WORK TO BE COMPLETED -> Filter the entries below and copy out every line that contains the word "icon".

= = = = =

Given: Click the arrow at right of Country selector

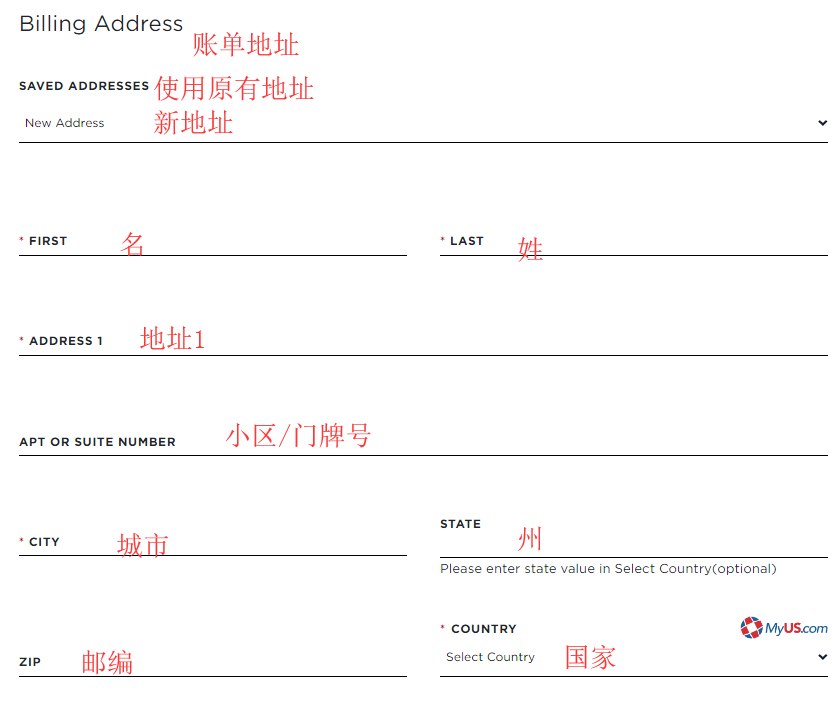Looking at the screenshot, I should click(822, 657).
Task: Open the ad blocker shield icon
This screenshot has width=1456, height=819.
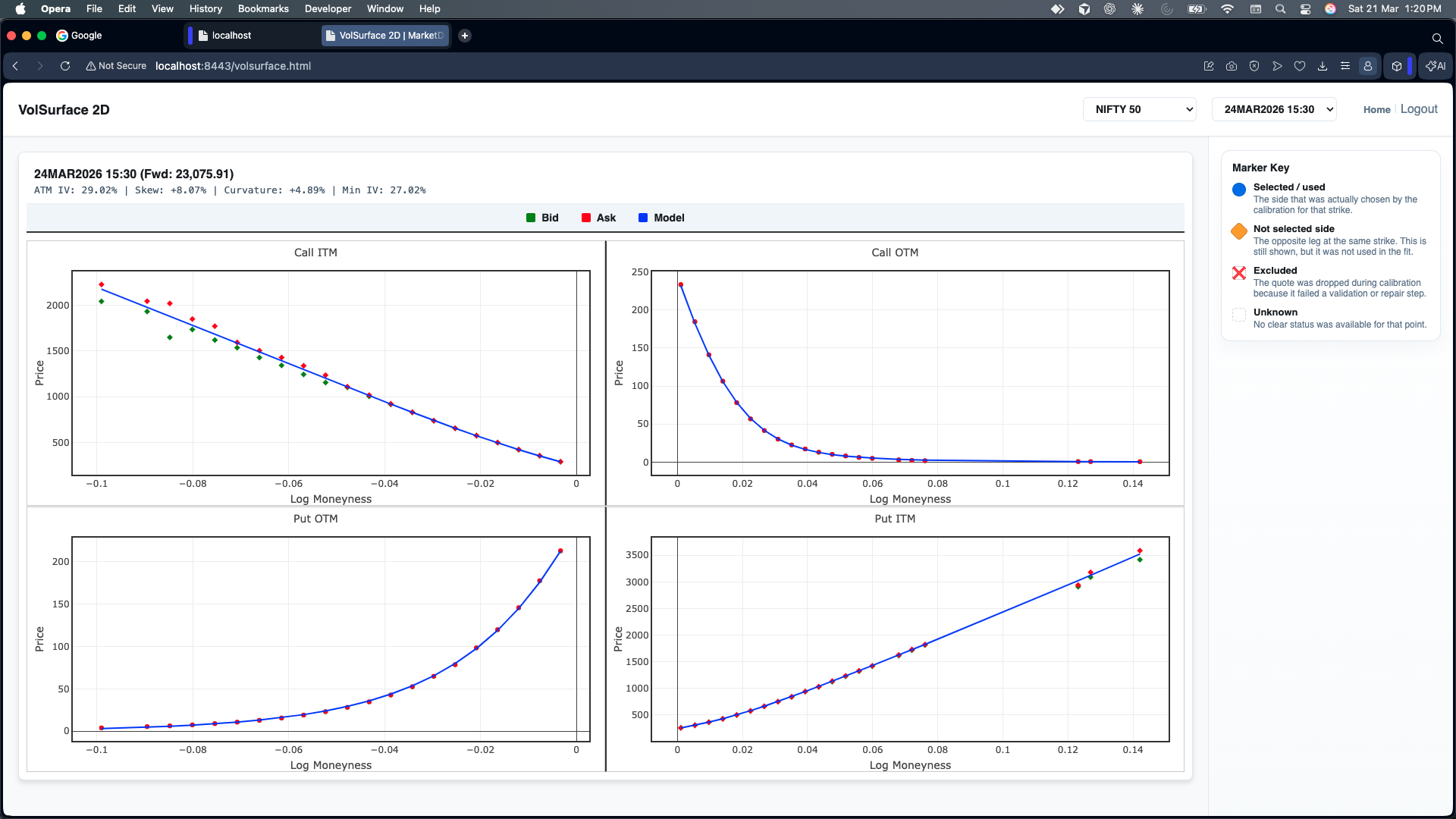Action: point(1254,66)
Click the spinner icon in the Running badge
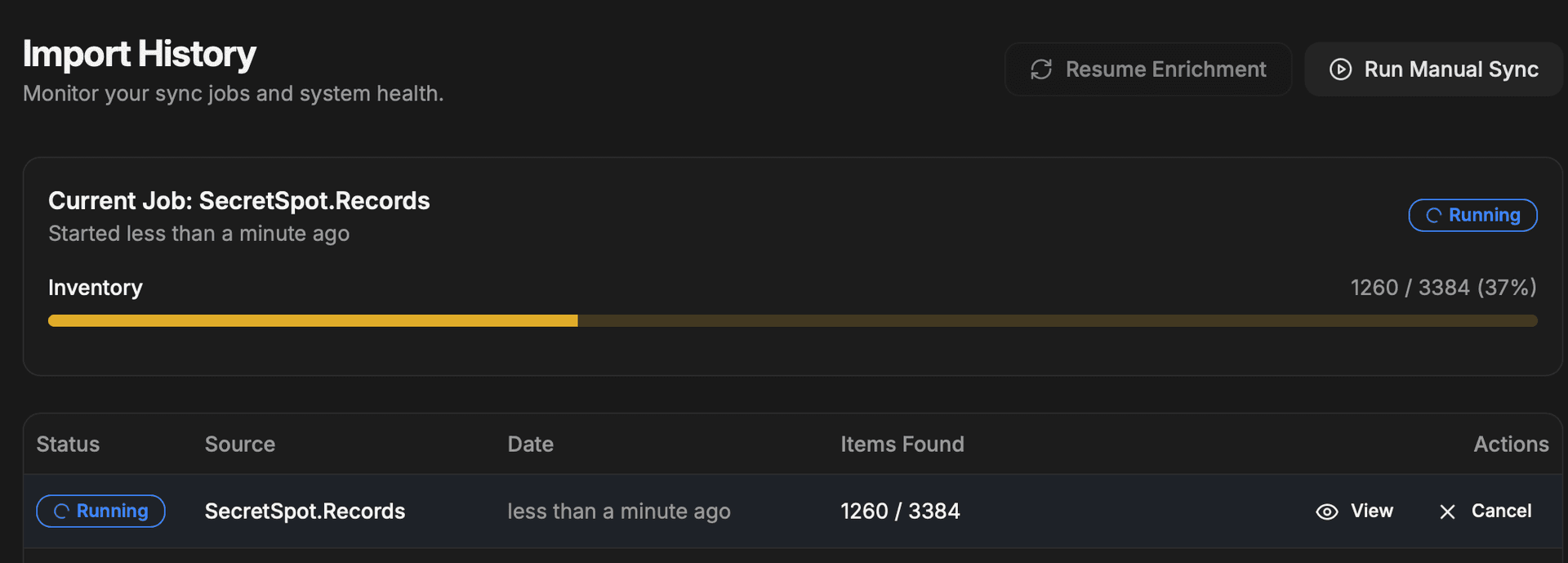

= = = = =

WRITTEN RESPONSE ->
Task: Open the ad blocker shield icon
Click the spinner icon in the Running badge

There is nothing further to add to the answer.